* **Task input**
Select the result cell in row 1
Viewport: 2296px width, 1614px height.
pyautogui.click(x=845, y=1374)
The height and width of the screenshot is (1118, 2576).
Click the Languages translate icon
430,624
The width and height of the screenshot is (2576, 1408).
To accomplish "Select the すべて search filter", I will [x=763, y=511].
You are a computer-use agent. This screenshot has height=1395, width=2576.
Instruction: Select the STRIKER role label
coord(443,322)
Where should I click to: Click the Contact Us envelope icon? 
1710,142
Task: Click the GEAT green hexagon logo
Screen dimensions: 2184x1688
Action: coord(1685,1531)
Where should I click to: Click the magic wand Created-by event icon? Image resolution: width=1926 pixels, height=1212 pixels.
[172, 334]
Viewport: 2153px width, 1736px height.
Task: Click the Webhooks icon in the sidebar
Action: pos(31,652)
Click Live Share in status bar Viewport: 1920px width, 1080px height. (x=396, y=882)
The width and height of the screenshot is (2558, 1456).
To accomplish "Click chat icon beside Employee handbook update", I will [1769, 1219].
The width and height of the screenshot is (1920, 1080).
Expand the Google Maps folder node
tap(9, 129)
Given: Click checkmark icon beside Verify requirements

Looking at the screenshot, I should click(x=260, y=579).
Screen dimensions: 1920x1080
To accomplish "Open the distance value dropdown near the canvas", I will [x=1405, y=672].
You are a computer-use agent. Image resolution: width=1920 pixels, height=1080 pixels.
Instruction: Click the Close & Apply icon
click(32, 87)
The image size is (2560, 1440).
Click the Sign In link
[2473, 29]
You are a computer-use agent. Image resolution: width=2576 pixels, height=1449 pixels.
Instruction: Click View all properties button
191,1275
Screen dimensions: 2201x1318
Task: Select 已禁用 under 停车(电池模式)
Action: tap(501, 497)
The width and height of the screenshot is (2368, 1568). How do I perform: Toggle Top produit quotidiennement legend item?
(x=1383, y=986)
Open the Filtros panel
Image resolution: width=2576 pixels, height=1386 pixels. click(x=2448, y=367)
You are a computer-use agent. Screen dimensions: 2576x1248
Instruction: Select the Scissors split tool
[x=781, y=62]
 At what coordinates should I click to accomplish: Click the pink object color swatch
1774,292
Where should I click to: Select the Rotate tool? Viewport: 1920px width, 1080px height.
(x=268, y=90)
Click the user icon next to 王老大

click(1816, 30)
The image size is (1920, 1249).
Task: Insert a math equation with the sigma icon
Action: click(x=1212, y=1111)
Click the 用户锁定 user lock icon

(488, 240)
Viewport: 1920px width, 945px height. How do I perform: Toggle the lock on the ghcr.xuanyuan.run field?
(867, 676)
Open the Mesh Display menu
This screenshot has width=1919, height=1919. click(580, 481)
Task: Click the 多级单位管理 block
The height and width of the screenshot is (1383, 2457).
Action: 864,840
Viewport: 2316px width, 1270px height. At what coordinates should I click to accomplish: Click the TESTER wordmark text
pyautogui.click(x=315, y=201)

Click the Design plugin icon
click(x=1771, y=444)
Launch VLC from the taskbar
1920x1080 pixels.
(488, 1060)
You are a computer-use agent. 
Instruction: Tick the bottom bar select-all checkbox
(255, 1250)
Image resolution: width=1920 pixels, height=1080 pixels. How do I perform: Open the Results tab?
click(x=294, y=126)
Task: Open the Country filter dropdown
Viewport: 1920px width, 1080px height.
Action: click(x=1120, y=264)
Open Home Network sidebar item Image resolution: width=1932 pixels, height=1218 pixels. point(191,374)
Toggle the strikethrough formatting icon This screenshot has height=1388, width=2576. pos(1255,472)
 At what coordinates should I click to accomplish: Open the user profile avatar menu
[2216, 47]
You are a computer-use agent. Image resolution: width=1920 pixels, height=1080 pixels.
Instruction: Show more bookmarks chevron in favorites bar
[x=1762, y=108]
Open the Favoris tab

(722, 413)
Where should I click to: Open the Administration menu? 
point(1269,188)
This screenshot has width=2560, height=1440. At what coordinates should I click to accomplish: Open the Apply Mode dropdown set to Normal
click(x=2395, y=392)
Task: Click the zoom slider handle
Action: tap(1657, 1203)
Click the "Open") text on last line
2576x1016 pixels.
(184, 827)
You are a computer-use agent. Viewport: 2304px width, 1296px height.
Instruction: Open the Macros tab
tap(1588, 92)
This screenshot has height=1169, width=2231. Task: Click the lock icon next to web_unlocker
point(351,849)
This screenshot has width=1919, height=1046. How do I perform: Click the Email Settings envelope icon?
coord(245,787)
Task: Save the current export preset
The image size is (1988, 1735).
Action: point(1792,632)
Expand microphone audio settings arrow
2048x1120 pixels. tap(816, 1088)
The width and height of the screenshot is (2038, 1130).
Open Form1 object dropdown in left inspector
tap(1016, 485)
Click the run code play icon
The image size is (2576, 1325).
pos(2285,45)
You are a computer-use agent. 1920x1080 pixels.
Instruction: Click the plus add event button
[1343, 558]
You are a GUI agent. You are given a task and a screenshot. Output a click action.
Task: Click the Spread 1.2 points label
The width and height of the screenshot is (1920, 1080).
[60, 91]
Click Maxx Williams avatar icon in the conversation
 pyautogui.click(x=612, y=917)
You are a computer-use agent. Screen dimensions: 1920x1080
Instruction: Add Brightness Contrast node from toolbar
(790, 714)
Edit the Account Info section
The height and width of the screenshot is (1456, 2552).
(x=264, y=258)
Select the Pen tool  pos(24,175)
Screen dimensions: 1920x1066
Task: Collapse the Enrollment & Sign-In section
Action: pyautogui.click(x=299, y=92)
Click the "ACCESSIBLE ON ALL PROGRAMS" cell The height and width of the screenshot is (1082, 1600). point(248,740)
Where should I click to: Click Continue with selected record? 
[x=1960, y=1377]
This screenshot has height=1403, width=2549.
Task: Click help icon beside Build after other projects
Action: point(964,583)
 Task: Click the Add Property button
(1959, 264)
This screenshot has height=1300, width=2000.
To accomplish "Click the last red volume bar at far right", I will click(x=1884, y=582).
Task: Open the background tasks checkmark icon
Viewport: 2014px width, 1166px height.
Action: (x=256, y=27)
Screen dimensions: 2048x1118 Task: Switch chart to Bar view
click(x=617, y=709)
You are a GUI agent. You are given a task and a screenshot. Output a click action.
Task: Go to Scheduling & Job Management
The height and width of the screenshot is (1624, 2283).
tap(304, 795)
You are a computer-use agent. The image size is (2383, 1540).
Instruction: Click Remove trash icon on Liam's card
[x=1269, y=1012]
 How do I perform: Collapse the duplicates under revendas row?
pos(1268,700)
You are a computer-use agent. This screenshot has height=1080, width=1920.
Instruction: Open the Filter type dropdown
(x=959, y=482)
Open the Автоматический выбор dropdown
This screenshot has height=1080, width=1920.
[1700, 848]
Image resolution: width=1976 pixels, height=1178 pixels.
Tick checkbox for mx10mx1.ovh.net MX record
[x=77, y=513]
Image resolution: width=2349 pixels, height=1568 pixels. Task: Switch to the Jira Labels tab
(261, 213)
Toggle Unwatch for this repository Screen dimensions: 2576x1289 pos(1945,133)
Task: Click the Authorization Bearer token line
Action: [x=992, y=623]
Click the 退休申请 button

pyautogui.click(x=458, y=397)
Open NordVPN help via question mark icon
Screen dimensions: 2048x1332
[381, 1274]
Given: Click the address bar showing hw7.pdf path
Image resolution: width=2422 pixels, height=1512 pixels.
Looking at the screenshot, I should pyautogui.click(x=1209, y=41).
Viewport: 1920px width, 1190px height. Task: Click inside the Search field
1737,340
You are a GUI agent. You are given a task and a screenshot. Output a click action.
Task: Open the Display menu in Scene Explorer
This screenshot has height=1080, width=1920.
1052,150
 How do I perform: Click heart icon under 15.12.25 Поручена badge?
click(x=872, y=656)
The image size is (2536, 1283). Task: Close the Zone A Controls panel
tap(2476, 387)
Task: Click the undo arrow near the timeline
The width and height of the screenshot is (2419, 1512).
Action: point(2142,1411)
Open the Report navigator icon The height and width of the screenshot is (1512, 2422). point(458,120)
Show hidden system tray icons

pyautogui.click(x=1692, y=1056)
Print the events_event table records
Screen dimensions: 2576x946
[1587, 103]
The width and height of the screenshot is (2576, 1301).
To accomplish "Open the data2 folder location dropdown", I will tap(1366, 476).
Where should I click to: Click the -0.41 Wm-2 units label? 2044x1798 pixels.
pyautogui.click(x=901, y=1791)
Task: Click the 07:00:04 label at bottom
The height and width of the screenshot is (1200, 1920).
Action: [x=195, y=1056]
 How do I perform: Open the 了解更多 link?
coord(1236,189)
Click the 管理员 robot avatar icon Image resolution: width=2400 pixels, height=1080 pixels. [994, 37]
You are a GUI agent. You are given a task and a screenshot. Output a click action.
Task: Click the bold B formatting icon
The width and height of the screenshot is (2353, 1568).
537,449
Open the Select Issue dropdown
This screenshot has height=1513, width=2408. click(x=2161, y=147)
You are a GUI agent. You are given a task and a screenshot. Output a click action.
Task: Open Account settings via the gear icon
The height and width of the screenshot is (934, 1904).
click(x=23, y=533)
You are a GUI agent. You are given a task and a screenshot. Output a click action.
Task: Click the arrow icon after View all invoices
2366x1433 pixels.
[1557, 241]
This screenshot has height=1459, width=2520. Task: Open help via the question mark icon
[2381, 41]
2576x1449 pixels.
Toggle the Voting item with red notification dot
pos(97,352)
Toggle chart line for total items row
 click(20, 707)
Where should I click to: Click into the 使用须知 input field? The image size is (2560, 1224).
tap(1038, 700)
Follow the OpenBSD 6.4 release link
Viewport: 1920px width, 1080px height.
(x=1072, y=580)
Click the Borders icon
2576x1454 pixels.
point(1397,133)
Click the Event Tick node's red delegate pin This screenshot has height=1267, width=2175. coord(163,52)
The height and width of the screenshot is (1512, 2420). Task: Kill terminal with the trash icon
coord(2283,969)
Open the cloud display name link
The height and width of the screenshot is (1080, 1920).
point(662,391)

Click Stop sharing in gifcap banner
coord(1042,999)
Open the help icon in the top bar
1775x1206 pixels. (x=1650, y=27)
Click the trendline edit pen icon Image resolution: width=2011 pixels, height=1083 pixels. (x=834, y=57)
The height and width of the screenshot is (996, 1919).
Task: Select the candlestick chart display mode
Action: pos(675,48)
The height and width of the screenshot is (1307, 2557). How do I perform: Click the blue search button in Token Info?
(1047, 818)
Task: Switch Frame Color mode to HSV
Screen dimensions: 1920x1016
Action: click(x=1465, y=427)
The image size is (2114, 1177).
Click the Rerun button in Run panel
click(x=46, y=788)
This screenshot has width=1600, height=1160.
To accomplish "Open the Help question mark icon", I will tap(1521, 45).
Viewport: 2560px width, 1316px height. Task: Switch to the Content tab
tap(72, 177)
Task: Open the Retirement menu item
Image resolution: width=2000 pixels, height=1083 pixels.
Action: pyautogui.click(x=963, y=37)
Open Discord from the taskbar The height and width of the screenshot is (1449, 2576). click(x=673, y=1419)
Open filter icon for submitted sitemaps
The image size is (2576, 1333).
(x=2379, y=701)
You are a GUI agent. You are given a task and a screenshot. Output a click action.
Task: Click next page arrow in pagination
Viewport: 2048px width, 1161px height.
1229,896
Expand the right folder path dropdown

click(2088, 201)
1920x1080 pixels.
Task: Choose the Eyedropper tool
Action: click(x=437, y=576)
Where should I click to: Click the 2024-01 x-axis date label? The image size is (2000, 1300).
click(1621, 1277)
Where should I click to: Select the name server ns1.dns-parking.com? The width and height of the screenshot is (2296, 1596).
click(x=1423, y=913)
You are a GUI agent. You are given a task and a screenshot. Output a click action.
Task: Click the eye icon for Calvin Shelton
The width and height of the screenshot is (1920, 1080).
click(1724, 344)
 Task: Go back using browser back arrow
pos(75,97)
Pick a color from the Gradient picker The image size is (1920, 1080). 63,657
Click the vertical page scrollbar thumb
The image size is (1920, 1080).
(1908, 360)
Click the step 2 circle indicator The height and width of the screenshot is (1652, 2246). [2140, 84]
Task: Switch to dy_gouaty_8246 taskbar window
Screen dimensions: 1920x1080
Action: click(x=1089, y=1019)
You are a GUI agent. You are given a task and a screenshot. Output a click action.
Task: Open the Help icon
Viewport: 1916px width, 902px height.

* **About this exercise**
Pull each line holding "Account" out of the listing.

* **Solution for this problem**
Edit the Account Info section
Task: Open Account settings via the gear icon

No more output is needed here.